Is There a Black Hole in Your Strategy?
Auditing. It’s essential but not that exciting. Until, of course, you find a “black hole” - an unexplained lack of money where there should be some. Then it gets the wrong kind of interesting.
There’s no better example of this than UK café chain Patisserie Valerie’s plunge into a £40m black hole in its accounts. It’s a problem discovered after the end of the financial year, but could have been easily avoided with more frequent oversight.
Thankfully, as with anything involving technology, auditing methods are improving, readily freeing up mental capital to deal with the more exciting side of the business. The solution? Continuous auditing.
So?
Drowning in data, and a mountain of reports at the end of a financial quarter? The continuous auditing process uses software and hardware to identify the top issues, prioritising risk and giving real time feedback. An overload of data makes it difficult to see the important topics, so curating inputs is important in providing coherent insights and cutting through to the essential data.
Today’s 24/7, digitally-powered economy moves too fast for manual number crunching. Much like rapidly accelerated Dev Ops deployment, shorter and more frequent cycles are being implemented. Continuous feedback, testing and problem identification as soon as possible will become an imperative as automation becomes the norm.
The results are provided in real time (as opposed to a monthly, quarterly report) so the feedback is never outdated and large amounts of data can be processed in short amounts of time. Smaller cycles lead to corrective action - much easier to deal with in a shorter time frame.
So What?
Improved performance and efficiency, the dream of any company. Using constant, up-to-date monitoring and real time feedback can shave off costs, time and provide clarity to better see where resources need investing.

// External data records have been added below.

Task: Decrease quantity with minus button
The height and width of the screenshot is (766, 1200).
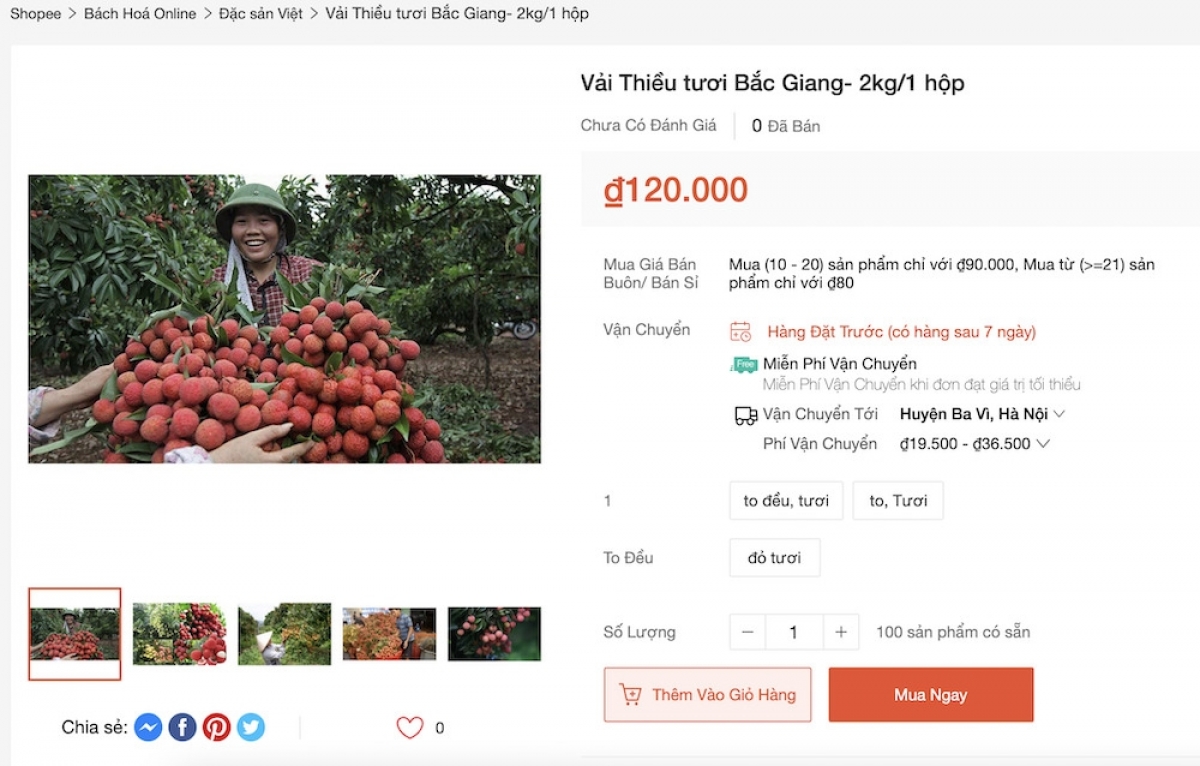Action: point(748,632)
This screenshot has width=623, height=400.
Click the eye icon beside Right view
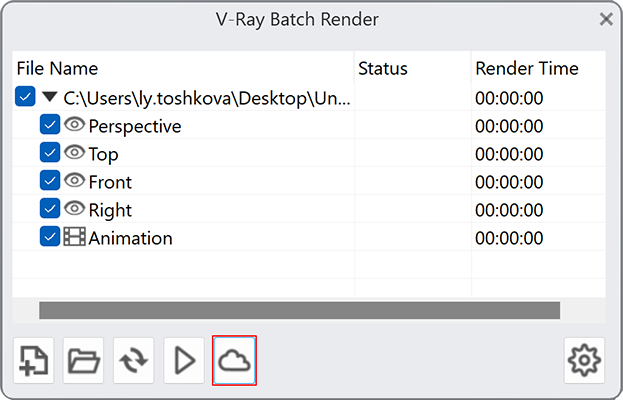click(74, 209)
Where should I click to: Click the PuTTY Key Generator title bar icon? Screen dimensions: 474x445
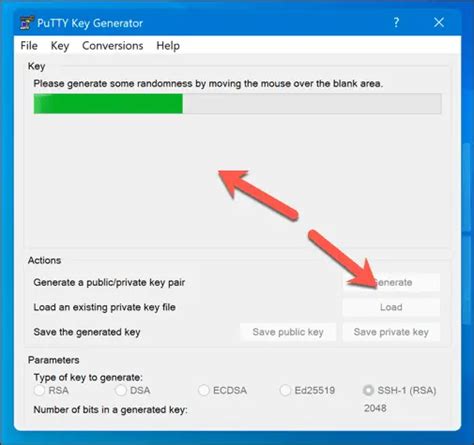(27, 23)
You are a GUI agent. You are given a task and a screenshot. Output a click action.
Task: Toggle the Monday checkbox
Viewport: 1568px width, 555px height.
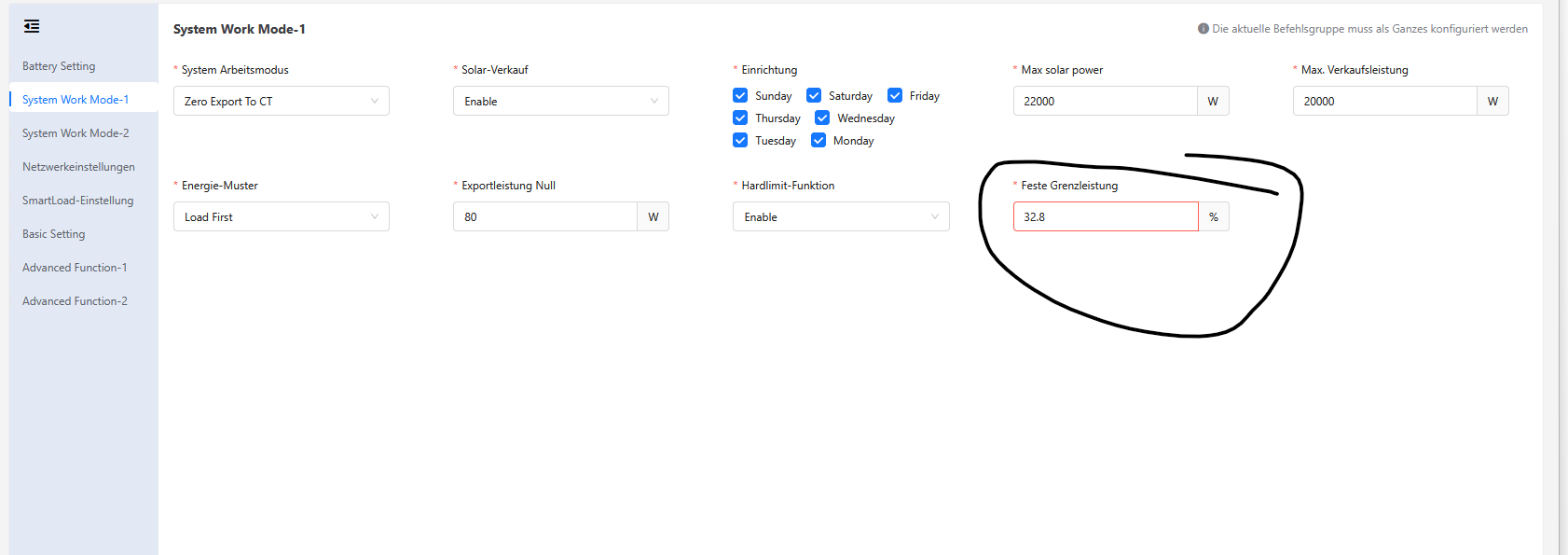[x=818, y=140]
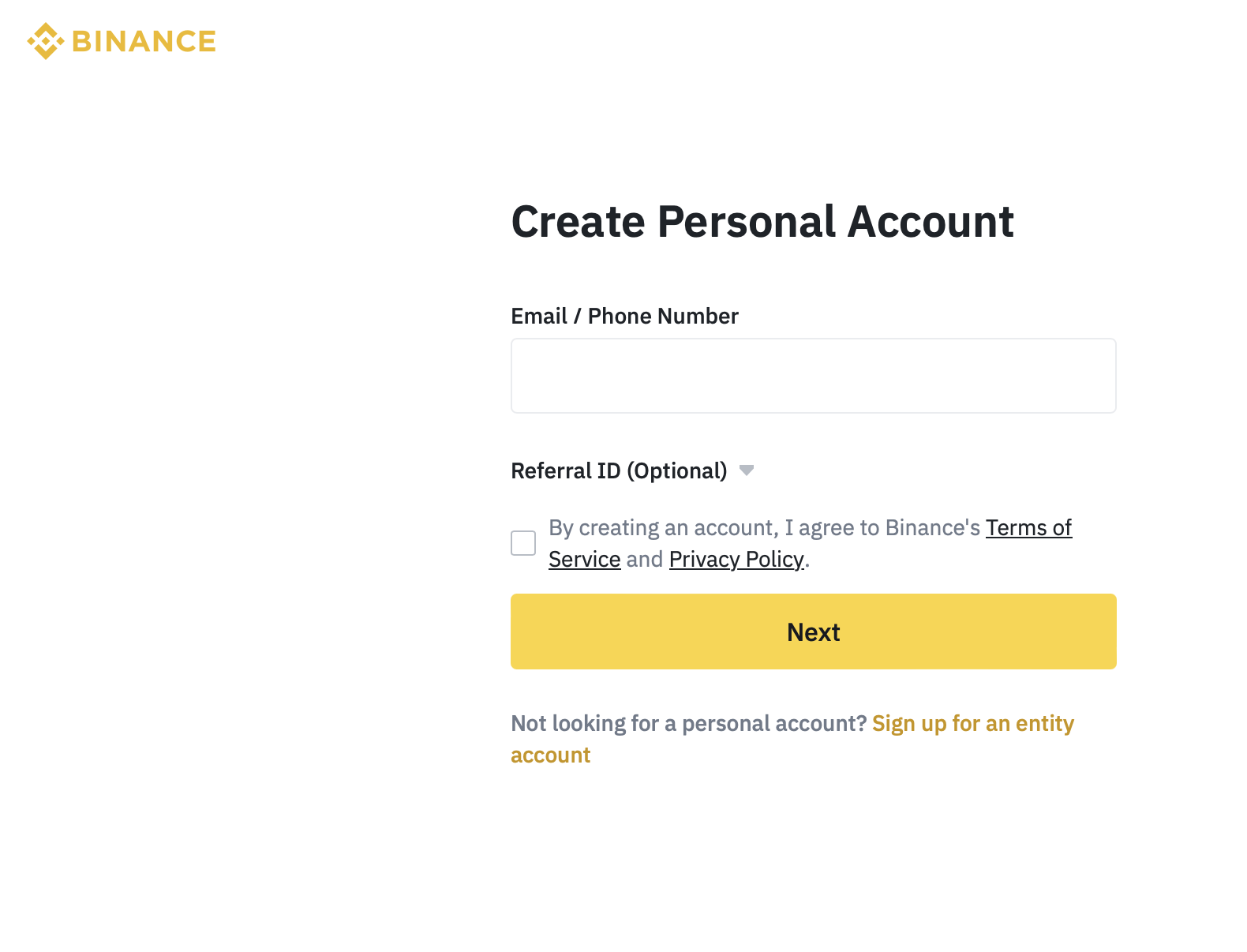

Automated processes put you back in the driver’s seat, able to see exactly how and where money is being used and removing the possibility of financial black hole that’s unaccounted for.
With the ability to automate, comes the need for it to be applied to different processes. We’ve seen how it can be applied to software in Dev Ops, now Finance. We are applying the same mindset in Breakthrough Strategy. Continuous building, measuring and learning enables you to constantly update your strategy in small iterative cycles rather than one over-arching, 20th century-style grand strategy which doesn't account for disruption.
So Now What?
There’s a reason that big auditing firms such as KPMG and Ernst and Young advocate for continuous auditing. Here’s some things you can do to make it a little simpler, less dull and keep ahead:
Agree parameters - You have more data than you can shake a stick at. Set parameters for clarity and transparency, look only at what is important.
Use automation - Across the board, tech is making our lives easier. Machine learning can work it’s way through countless documents far quicker than any human as well as make fewer mistakes. Do little, often and automate.
Work in smaller cycles- Don’t let a black hole pop up and swallow you. Feedback in real time means a quick and frequent check up on the details makes spotting a problem easy,
All of these apply to any discipline in the digital age - whether it’s dev ops, accounting or your approach to strategy.
Continuous audit means that fewer companies will open up a black hole at the end of their financial year. If your strategy’s outdated and unworkable, then why wait until the end of the year to find out?